> SET PROBLEM:
Change every "Mandy" in the rows below to "Amanda", keep everything else as it stands, and leave out the pictures.

> DATASET:
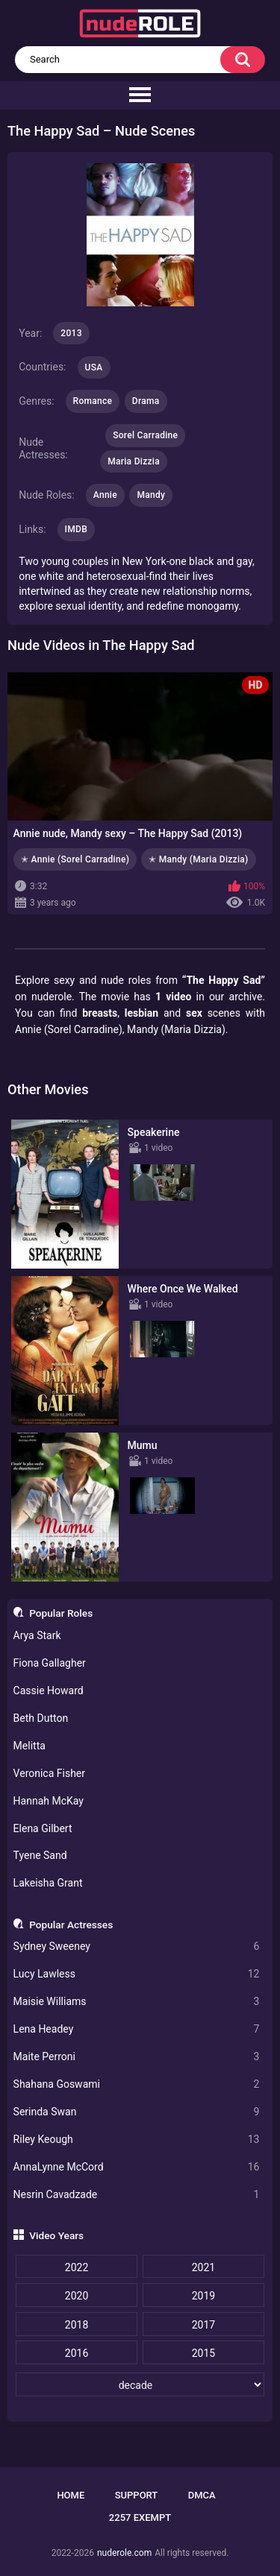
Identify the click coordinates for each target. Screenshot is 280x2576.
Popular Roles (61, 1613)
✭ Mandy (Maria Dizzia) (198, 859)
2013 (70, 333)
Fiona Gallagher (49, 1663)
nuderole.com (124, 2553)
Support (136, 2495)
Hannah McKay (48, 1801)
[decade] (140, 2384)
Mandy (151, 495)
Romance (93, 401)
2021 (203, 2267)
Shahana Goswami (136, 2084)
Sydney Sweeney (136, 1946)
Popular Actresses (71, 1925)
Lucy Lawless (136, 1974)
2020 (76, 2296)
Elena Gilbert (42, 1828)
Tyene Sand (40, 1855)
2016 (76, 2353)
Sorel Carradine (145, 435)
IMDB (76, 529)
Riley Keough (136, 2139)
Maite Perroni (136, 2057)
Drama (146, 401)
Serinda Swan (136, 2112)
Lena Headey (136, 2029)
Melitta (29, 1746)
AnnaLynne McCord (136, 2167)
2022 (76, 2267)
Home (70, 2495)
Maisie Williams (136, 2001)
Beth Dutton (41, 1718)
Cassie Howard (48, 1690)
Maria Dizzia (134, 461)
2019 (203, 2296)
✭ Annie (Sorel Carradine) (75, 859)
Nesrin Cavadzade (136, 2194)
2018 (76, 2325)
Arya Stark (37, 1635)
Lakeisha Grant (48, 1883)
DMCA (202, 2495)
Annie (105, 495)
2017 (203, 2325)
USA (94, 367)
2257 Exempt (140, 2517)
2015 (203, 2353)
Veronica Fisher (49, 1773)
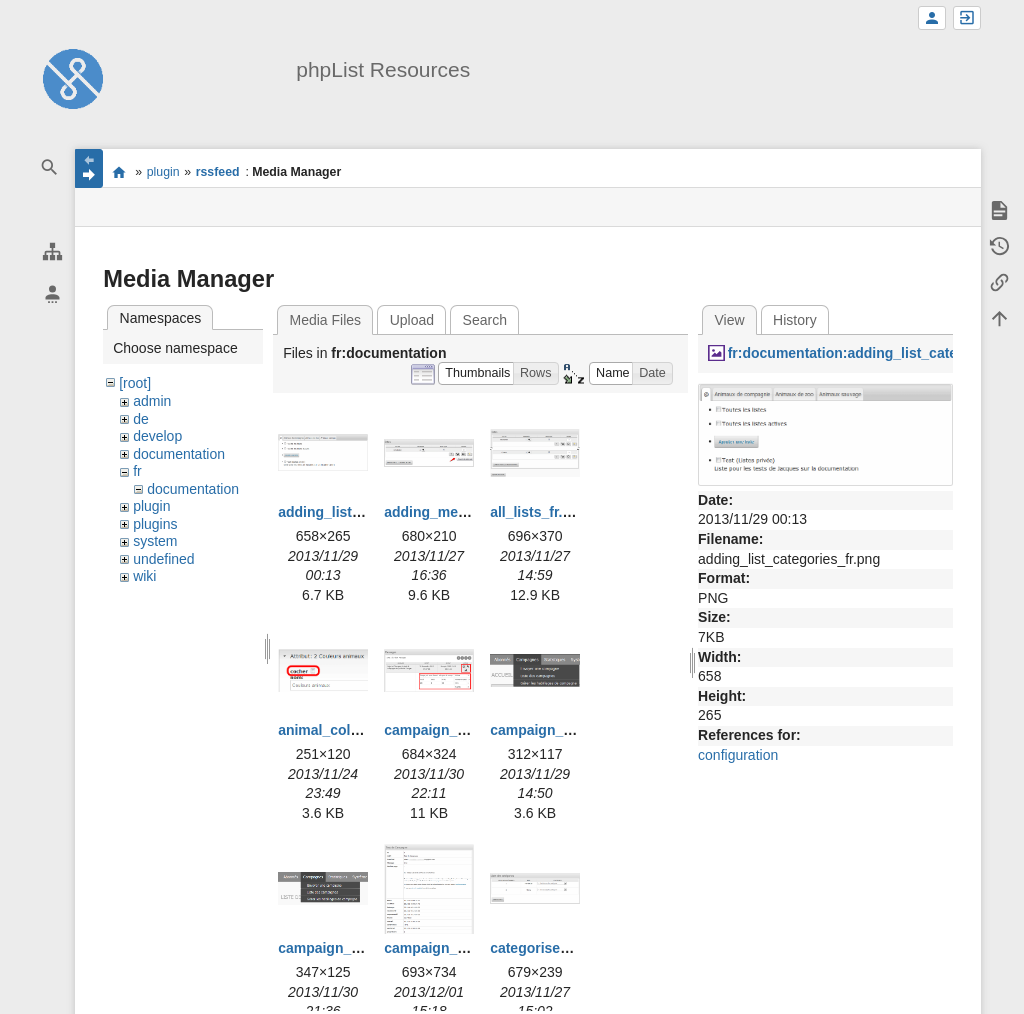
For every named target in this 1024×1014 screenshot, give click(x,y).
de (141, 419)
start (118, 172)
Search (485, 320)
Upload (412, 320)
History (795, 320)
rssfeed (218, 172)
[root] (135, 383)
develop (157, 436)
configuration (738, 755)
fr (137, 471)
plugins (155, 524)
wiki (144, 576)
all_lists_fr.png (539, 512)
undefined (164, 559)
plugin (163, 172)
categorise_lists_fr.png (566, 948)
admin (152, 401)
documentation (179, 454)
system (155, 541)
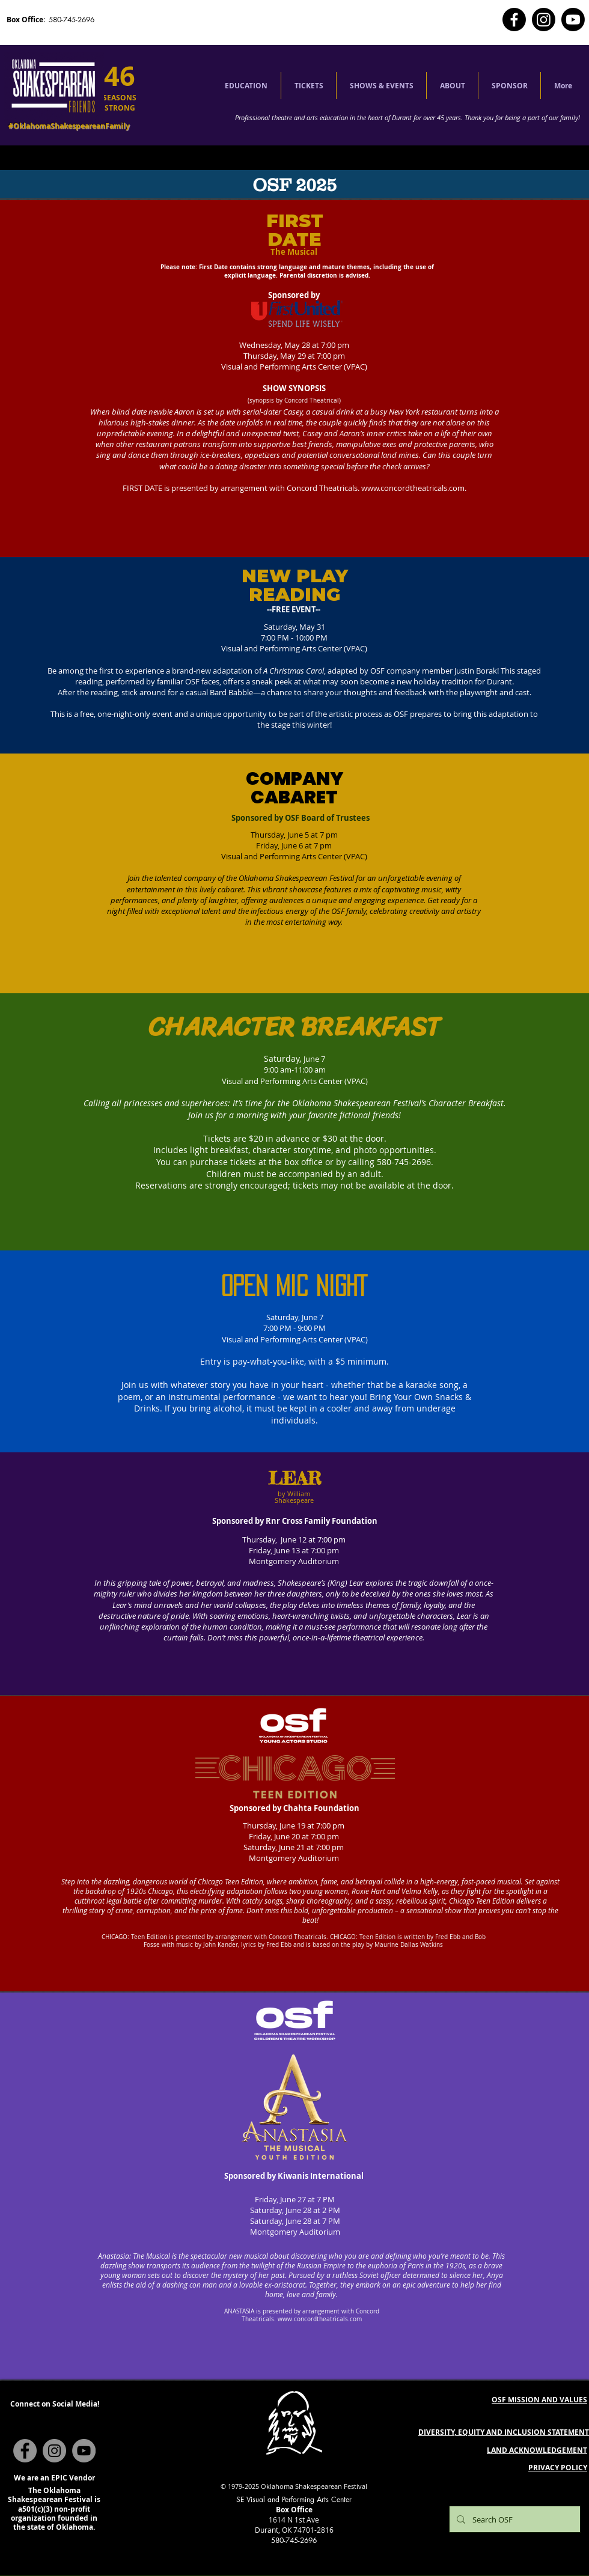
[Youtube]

> THE RESULT:
Identify the click coordinates for each target. Screenshot is 280x2576.
Popular Roles (61, 1613)
✭ Amanda (Maria Dizzia) (198, 859)
2013 (70, 333)
Fiona Gallagher (49, 1663)
nuderole.com (124, 2553)
Support (136, 2495)
Hannah McKay (48, 1801)
[decade] (140, 2384)
Amanda (151, 495)
Romance (93, 401)
2021 (203, 2267)
Shahana Goswami (136, 2084)
Sydney Sweeney (136, 1946)
Popular Actresses (71, 1925)
Lucy Lawless (136, 1974)
2020 (76, 2296)
Elena Gilbert (42, 1828)
Tyene Sand (40, 1855)
2016 (76, 2353)
Sorel Carradine (145, 435)
IMDB (76, 529)
Riley Keough (136, 2139)
Maite Perroni (136, 2057)
Drama (146, 401)
Serinda Swan (136, 2112)
Lena Headey (136, 2029)
Melitta (29, 1746)
AnnaLynne McCord (136, 2167)
2022 (76, 2267)
Home (70, 2495)
Maisie Williams (136, 2001)
Beth Dutton (41, 1718)
Cassie Howard (48, 1690)
Maria Dizzia (134, 461)
2019 (203, 2296)
✭ Annie (Sorel Carradine) (75, 859)
Nesrin Cavadzade (136, 2194)
2018 (76, 2325)
Arya Stark (37, 1635)
Lakeisha Grant (48, 1883)
DMCA (202, 2495)
Annie (105, 495)
2017 (203, 2325)
USA (94, 367)
2257 Exempt (140, 2517)
2015 (203, 2353)
Veronica Fisher (49, 1773)
For every named target in this 1024×1014 screenshot, give click(x,y).
de (141, 419)
start (118, 172)
Search (485, 320)
Upload (412, 320)
History (795, 320)
rssfeed (218, 172)
[root] (135, 383)
develop (157, 436)
configuration (738, 755)
fr (137, 471)
plugins (155, 524)
wiki (144, 576)
all_lists_fr.png (539, 512)
undefined (164, 559)
plugin (163, 172)
categorise_lists_fr.png (566, 948)
admin (152, 401)
documentation (179, 454)
system (155, 541)
[Youtube]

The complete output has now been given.